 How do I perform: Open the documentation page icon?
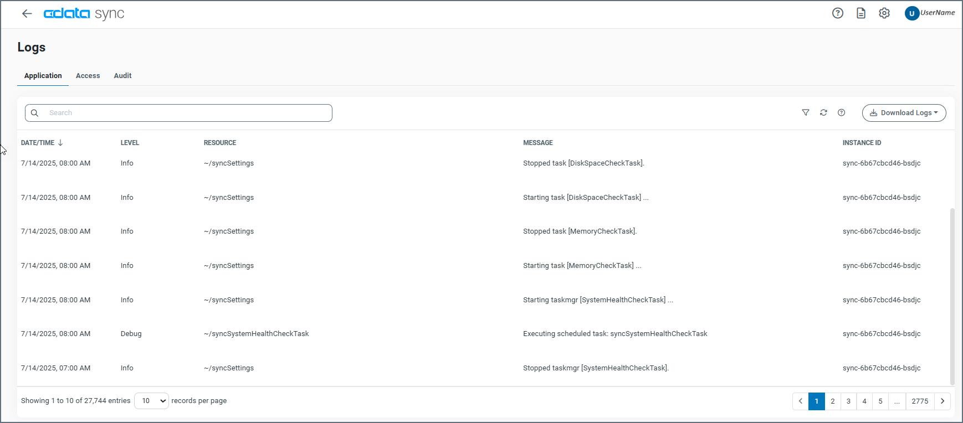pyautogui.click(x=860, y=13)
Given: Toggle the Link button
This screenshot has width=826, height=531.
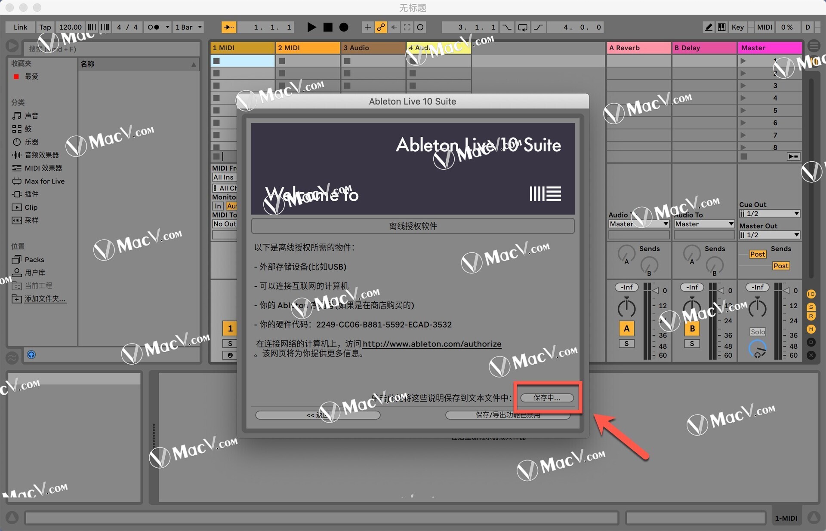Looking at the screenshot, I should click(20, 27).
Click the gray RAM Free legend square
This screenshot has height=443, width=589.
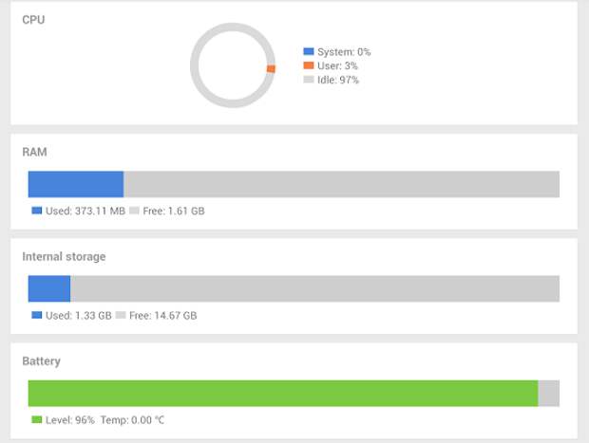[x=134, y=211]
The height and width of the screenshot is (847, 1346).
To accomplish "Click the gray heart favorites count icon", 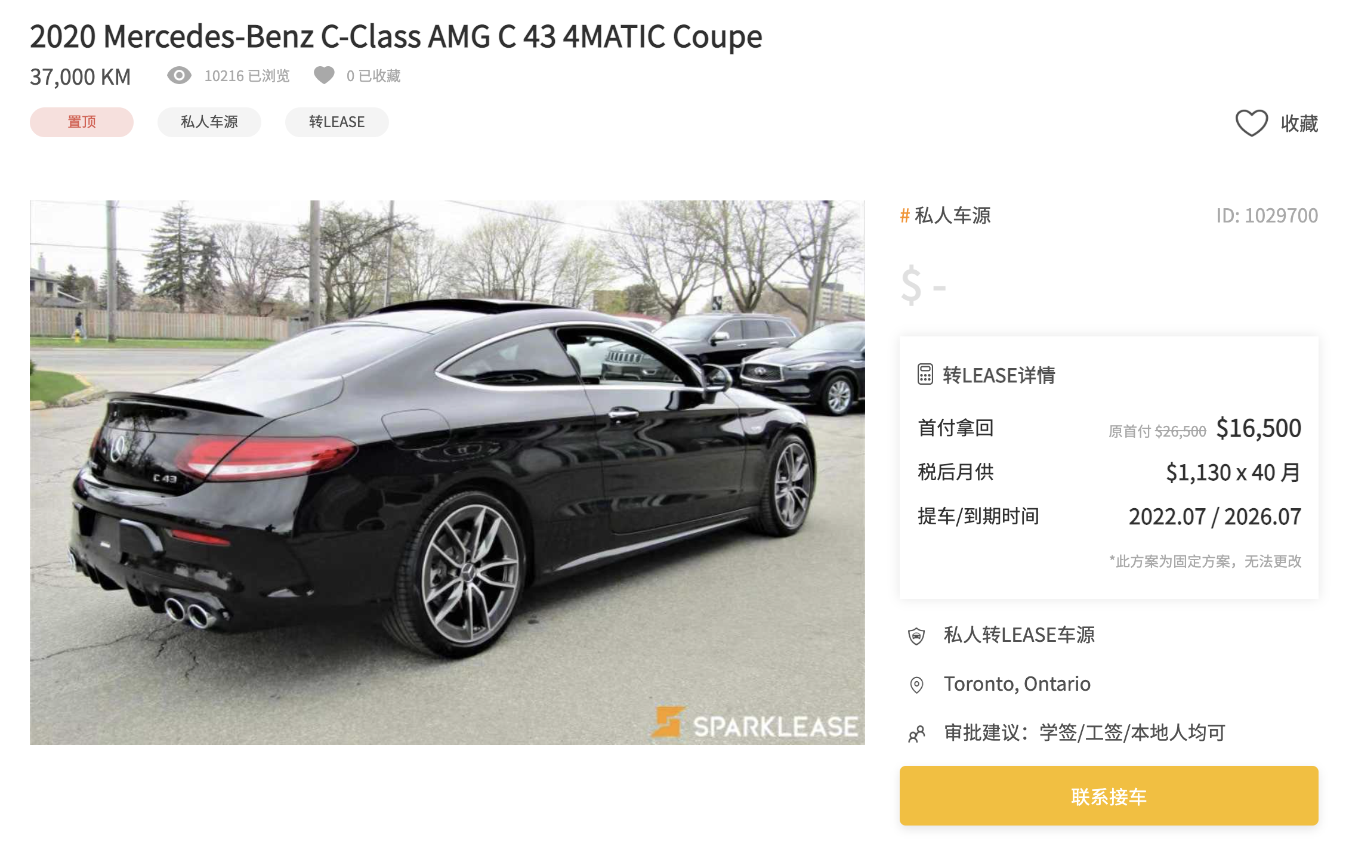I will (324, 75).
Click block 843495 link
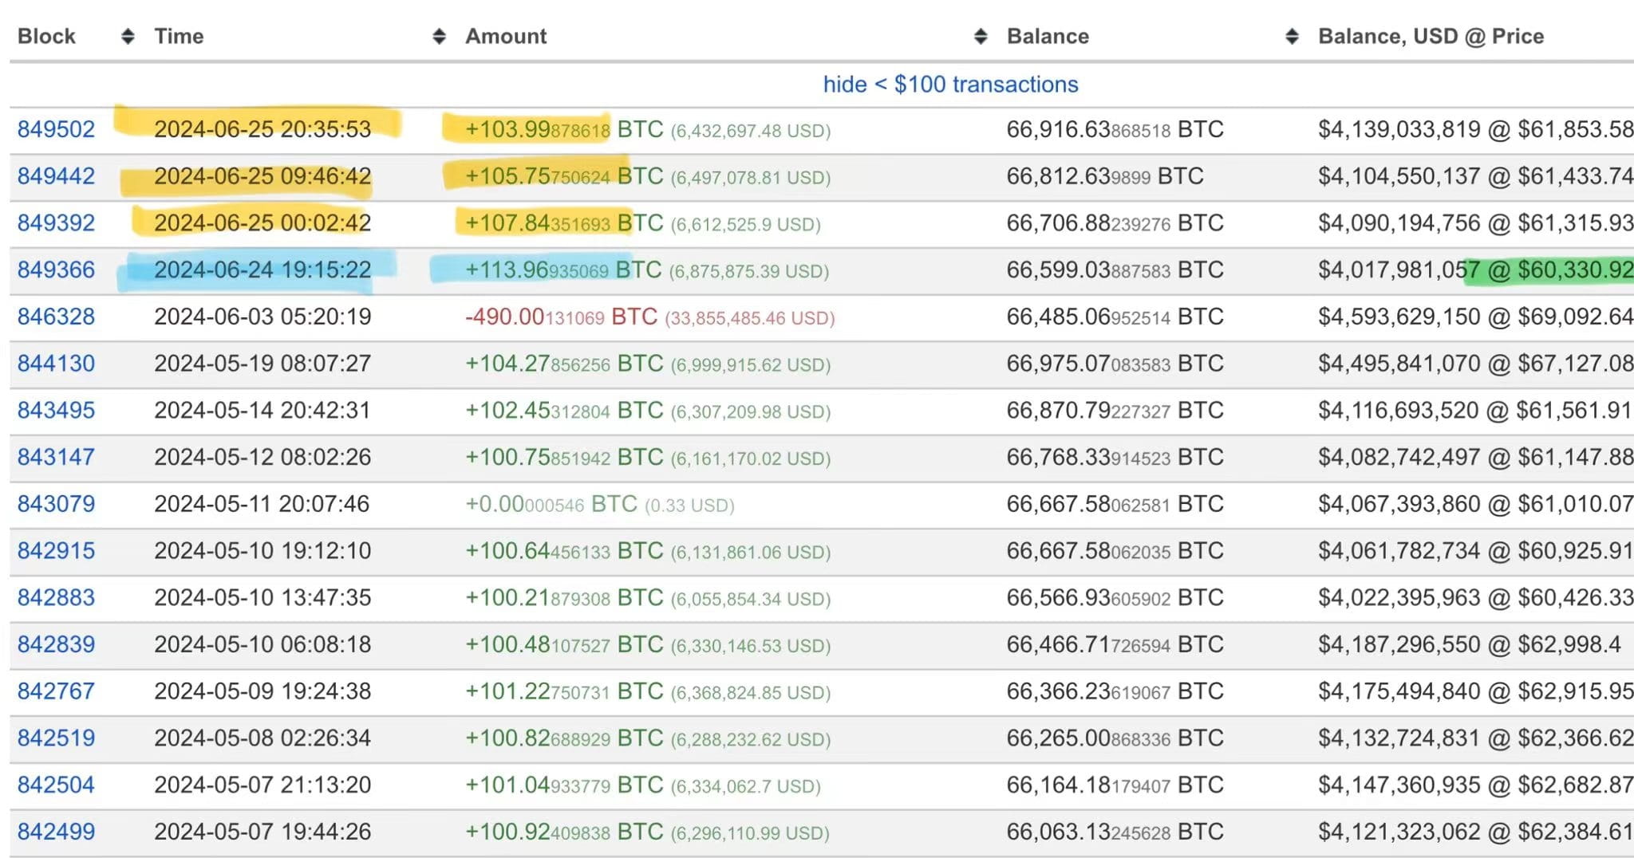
==
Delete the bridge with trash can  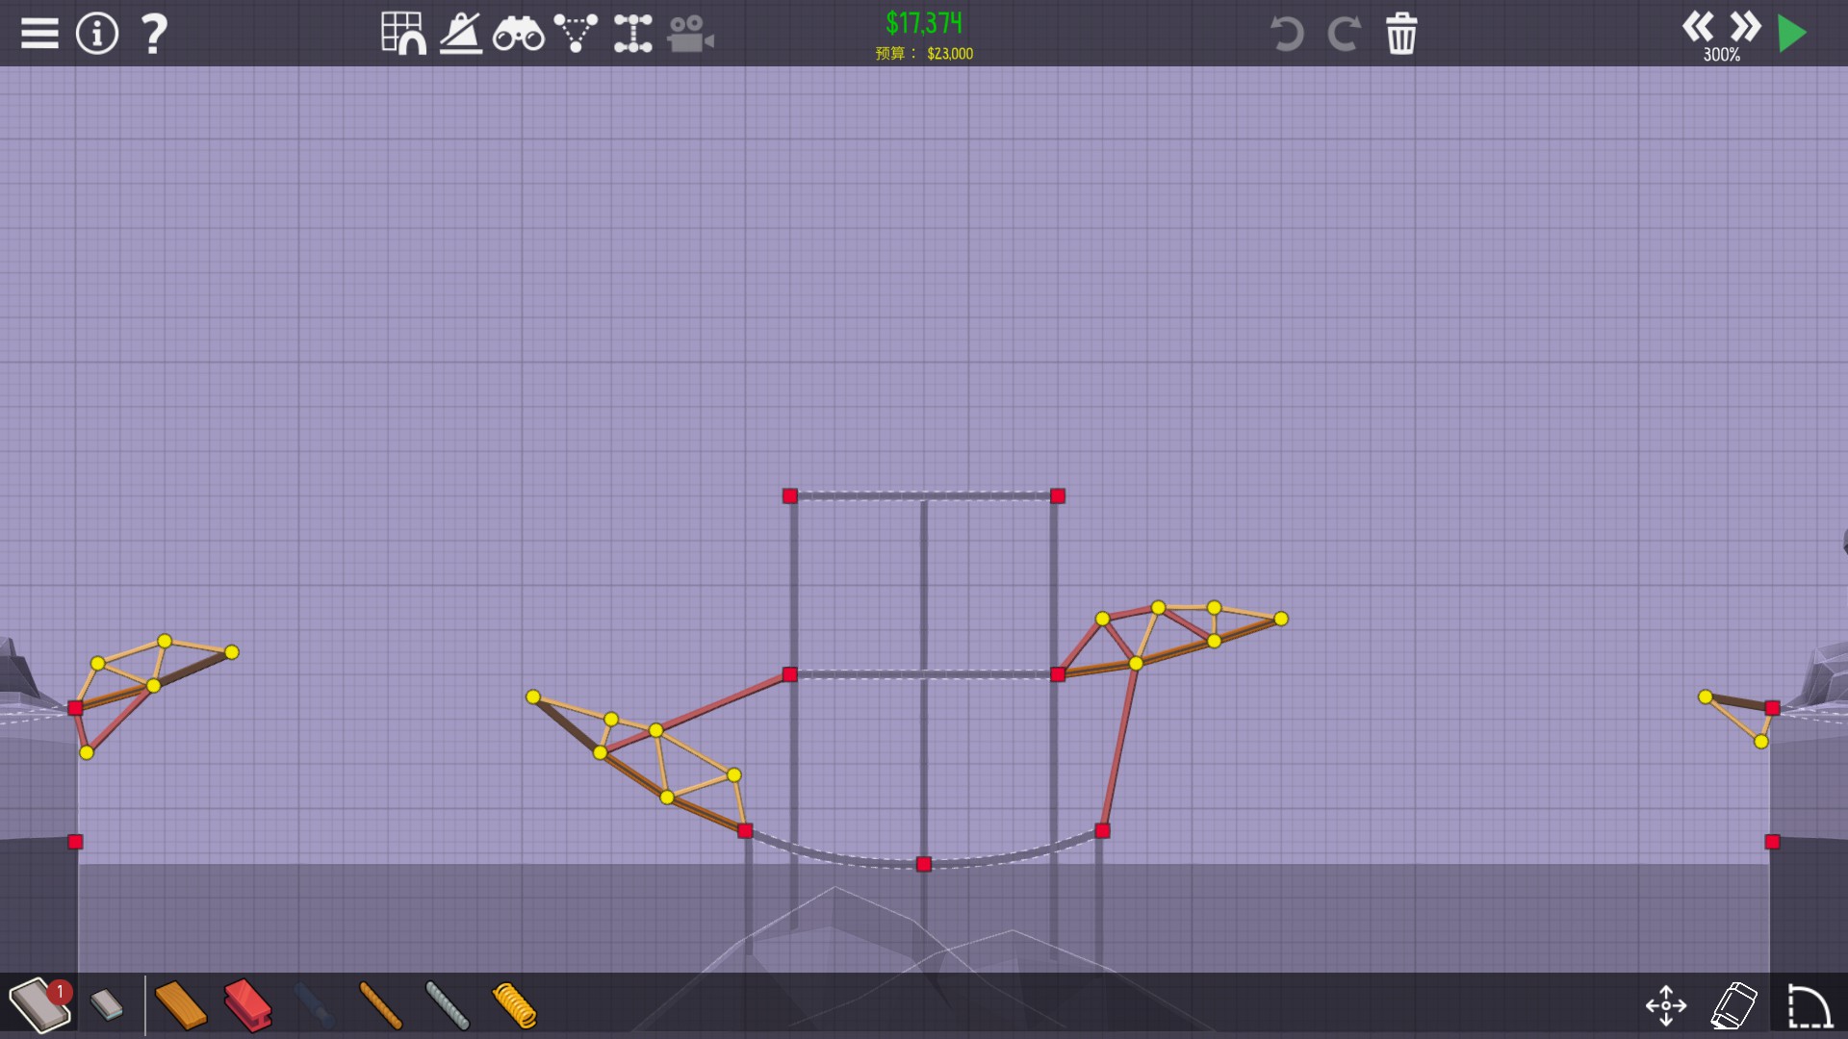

Direction: Report how many lines in the entries contain the string "height", with case counting. Give only the number.

Response below: 3